I am happy with where my life is now. I love my boyfriend, I love my friends and I love my family as well but I still feel that I will never be fully satisfied with my life until I find out more about my mother, her past and the life that I could have had. When I was a small child, my mom once said to me "you're lucky that we adopted you. you would be out on the streets right now eating noodles and kimchi if it weren't for us." We were in a car because I remember just resting my head on my hand and shaking my head like "what the hell is the matter with this woman..." She made a number of remarks like that to me, growing up. "Go pack a bag, I'm taking you back to the adoption agency. I don't want you anymore." And I would really have to go and pack a suitcase and it was mostly filled with stuffed animals and pajamas because I was so young at that point that I had NO idea wtf I was doing because seriously - who the fuck makes their child pack a suitcase?
"You see that blue car right there?" She asked as we both sat on the couch, looking out the window. "There is a man who's going to drive you to the adoption agency because you're a bad child." Cut to me screaming and crying and wondering what I had done so bad to be kicked out of my home.
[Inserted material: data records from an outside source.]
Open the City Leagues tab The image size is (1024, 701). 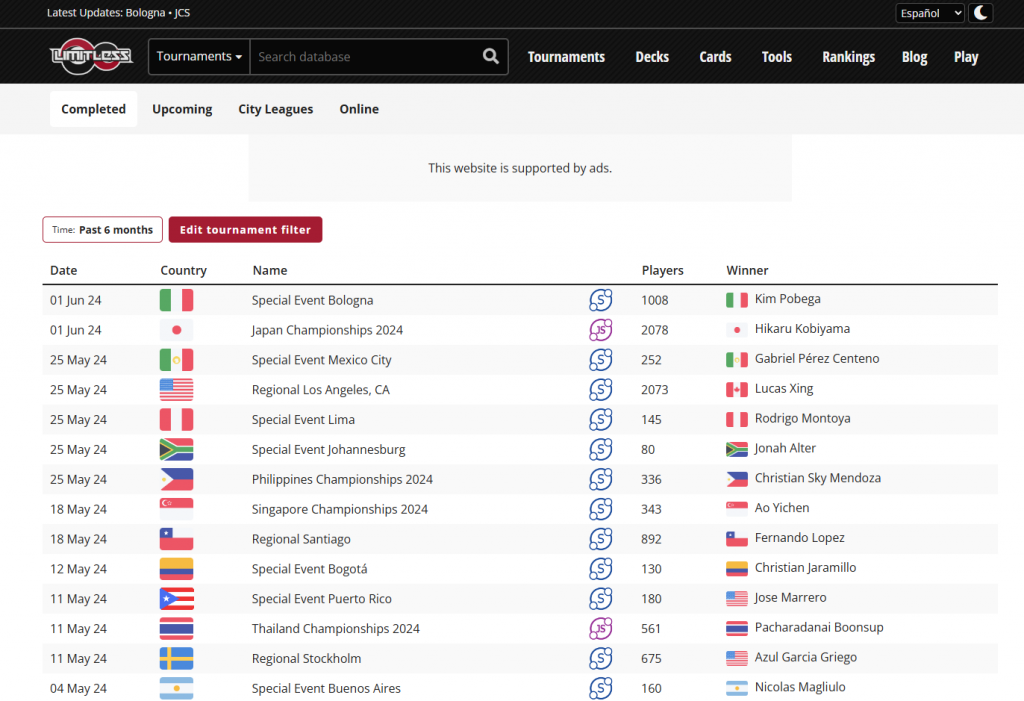275,109
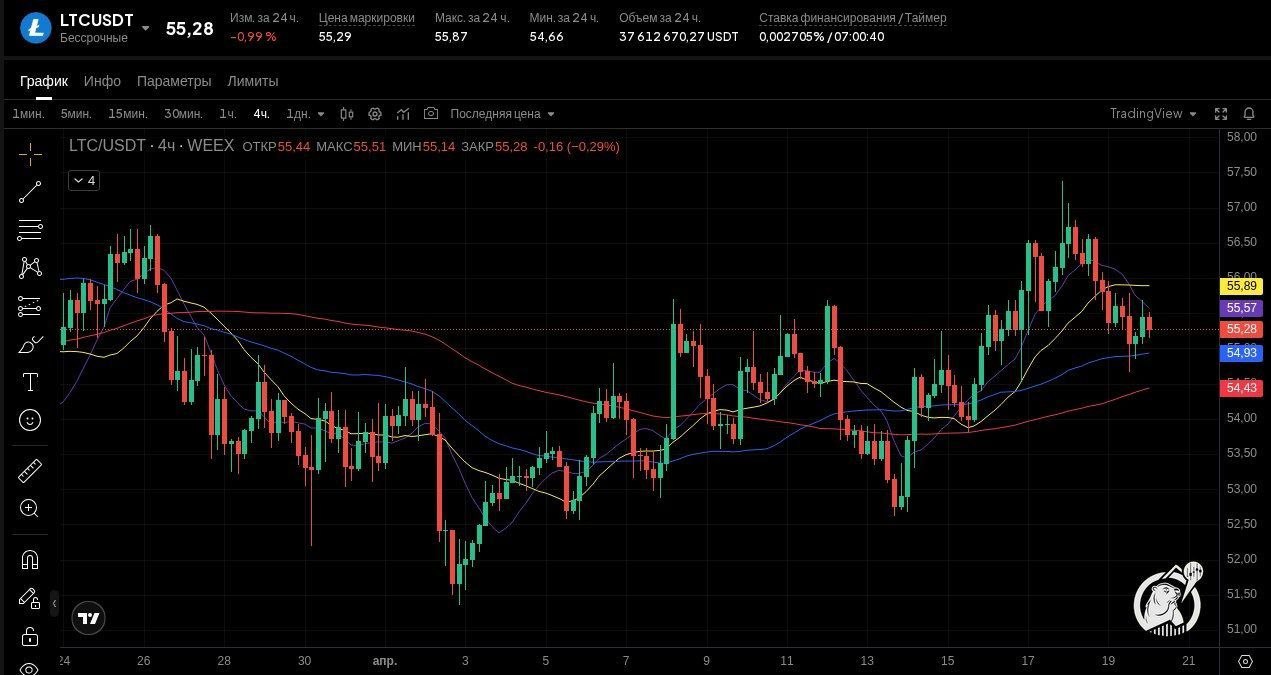This screenshot has width=1271, height=675.
Task: Toggle lock all drawing tools
Action: coord(30,636)
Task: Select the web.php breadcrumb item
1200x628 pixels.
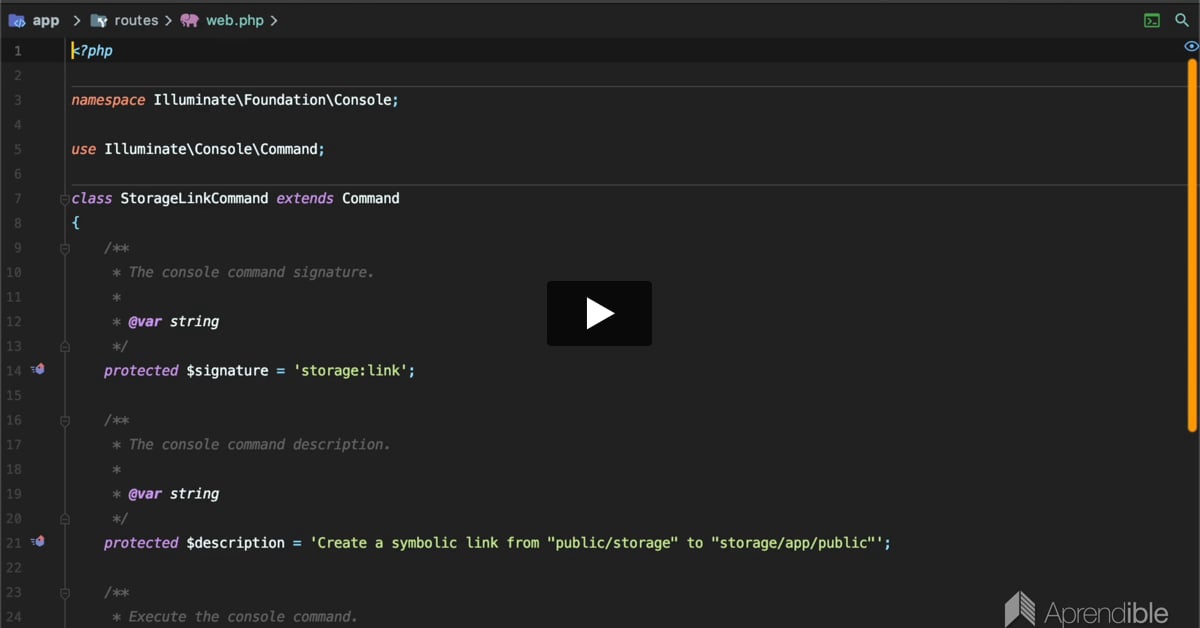Action: (x=235, y=20)
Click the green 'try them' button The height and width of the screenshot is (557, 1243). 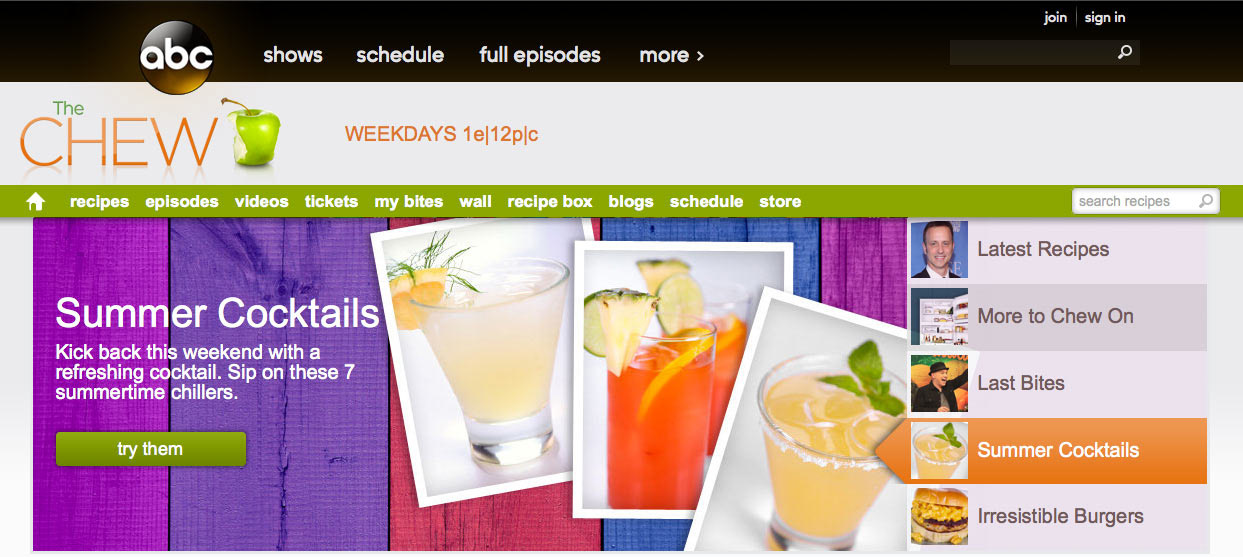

Age 6, btw.
"Hello? Is this the police? Hi, I'm bringing my daughter over to the station. Yeah, I don't want her anymore." My mother pretending to call the police. Age FOUR. Yeah.
There were a number of other hurtful things she did to me, that people still don't believe to this day. I don't even think anyone in my family knows about the time that she walked out on me and my father. She said she just sat in the park all day but she was literally gone ALL. DAY. I was very young and I think both me and my father were worried if she'd actually come back that evening. It was dark when she came back to the house. I sat in the living room all day, staring out the window - From the second that she walked out the door, till she came back that night I just sat on the couch waiting.
I've read a few of other people's blogs I follow who also grew up in shitty adopted homes. Last night I had a dream about having a baby. It wasn't the first and probably won't be the last. But I've been thinking about what we're going to do when we want to have a baby...I'm afraid that if we adopt, the child will face the same ridicule I faced. "You know, your parents aren't your REAL parents right??" Or being excluded for being adopted. Or feeling lonely because he or she has no brothers or sisters. I know that I cannot physically handle having a child - it would probably kill me and/or the baby. And I also know that having a surrogate is extremely expensive. The older that we get, I know the more I will worry about all of this.
I do know that all of the things my mom did, I will not do to my own children.